I am an atheist. I am also an alcoholic. The one has fuck-all to do with the other. However, the treatment center that I successfully went through and ‘graduated’ from less than a week ago is 12 Step, Alcoholics Anonymous based. AA has a lot of God in it, for anyone that hasn’t looked into it. The program itself is a bit more flexible than that, but they refuse to edit the AA basic text (the Big Book, as it’s called) out of a reverence for it that is very like the religious person’s reverence for their holy text(s), and to put it bluntly, the Big Book was written from the perspective of people whose milieu was 1930s very White, very Protestant, and very Male.
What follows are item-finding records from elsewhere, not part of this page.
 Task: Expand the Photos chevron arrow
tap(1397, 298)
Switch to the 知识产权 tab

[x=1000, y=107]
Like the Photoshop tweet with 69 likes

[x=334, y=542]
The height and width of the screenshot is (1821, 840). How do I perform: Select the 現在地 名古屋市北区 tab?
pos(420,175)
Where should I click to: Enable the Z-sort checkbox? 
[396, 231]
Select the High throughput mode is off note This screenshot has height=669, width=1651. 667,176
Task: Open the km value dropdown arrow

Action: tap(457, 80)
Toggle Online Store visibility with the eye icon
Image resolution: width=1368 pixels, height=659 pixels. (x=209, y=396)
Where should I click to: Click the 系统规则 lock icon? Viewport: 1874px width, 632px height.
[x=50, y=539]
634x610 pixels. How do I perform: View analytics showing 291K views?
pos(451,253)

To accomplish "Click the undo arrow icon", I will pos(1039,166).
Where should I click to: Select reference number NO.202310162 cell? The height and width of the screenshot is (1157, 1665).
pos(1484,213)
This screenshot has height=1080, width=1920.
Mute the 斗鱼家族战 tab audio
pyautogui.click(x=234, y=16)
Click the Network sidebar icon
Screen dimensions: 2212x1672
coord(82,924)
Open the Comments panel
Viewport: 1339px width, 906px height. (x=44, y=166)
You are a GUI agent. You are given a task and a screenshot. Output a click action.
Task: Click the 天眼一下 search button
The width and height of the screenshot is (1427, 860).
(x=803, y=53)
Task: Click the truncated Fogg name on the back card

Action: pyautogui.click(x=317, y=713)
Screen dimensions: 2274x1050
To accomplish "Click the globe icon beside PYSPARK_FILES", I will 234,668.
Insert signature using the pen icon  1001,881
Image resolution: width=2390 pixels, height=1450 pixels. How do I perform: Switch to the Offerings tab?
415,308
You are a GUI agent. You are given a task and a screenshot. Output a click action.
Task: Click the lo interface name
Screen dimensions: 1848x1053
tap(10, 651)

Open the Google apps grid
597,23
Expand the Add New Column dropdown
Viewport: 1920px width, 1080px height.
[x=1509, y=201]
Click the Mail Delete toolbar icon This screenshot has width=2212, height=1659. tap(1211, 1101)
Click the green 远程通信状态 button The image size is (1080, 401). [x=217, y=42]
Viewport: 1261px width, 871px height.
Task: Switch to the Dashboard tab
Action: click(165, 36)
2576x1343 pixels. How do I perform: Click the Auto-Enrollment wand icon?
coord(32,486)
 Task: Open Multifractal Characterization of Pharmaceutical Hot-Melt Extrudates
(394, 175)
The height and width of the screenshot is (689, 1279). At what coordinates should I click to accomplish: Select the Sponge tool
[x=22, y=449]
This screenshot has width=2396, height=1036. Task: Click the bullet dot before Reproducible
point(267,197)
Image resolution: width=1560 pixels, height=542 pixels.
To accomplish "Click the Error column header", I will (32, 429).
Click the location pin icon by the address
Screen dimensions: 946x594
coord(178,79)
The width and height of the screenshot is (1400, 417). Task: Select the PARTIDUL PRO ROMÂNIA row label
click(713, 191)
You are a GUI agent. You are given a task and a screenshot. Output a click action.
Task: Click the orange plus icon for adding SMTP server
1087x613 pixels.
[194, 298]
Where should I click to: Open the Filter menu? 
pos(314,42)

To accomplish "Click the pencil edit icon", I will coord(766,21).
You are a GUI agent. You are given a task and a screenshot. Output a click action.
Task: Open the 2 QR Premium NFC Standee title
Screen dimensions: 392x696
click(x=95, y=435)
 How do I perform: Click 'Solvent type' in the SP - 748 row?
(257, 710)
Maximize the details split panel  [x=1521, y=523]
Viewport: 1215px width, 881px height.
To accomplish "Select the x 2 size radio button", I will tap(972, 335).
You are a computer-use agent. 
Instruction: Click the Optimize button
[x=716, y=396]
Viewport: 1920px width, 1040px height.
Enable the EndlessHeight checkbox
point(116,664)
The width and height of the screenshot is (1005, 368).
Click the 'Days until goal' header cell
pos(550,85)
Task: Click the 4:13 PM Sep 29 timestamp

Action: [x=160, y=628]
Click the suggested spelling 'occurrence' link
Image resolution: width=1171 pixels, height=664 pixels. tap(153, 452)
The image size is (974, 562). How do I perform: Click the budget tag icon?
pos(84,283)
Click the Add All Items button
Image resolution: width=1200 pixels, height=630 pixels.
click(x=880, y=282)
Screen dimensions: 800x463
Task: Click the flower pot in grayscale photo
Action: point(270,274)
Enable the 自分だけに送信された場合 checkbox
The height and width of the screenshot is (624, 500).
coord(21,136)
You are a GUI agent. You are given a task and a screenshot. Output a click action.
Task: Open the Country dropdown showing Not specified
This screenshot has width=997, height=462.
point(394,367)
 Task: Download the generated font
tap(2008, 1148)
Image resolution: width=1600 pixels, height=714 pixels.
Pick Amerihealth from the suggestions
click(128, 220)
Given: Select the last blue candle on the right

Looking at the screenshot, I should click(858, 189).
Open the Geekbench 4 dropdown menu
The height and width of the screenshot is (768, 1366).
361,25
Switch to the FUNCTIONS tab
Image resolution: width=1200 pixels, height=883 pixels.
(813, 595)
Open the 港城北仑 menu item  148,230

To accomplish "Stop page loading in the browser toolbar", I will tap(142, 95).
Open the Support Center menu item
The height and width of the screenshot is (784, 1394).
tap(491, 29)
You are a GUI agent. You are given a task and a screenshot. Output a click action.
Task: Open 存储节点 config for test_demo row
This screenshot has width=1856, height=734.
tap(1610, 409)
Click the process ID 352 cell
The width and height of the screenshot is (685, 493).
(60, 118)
And this is the Midwest. The coasts may have adapted and have meetings where altered versions of the Steps and Traditions are read and they don’t end every meeting with the Lord’s Prayer, but not here in the Bible Belt.
However, I needed and need help. Sobriety is not something I was able to accomplish on my own. I tried. And tried. And tried. And it hurt. A lot. I hurt myself nearly to death, and I hurt a lot of the people I love. Fortunately for me, I have the most wonderful friends in the world that care for me and love me even more, I think, than I gave myself leave to love them. They got me into treatment, and here I am. More background later, I’m just trying to get this going before I lose my nerve for now.
So this is going to be the story as it unfolds of my journey as an Atheist/Secular Humanist going through the AA program and holding on for dear life. Should be a good time! So help me stay sober, love, and this’ll all work out.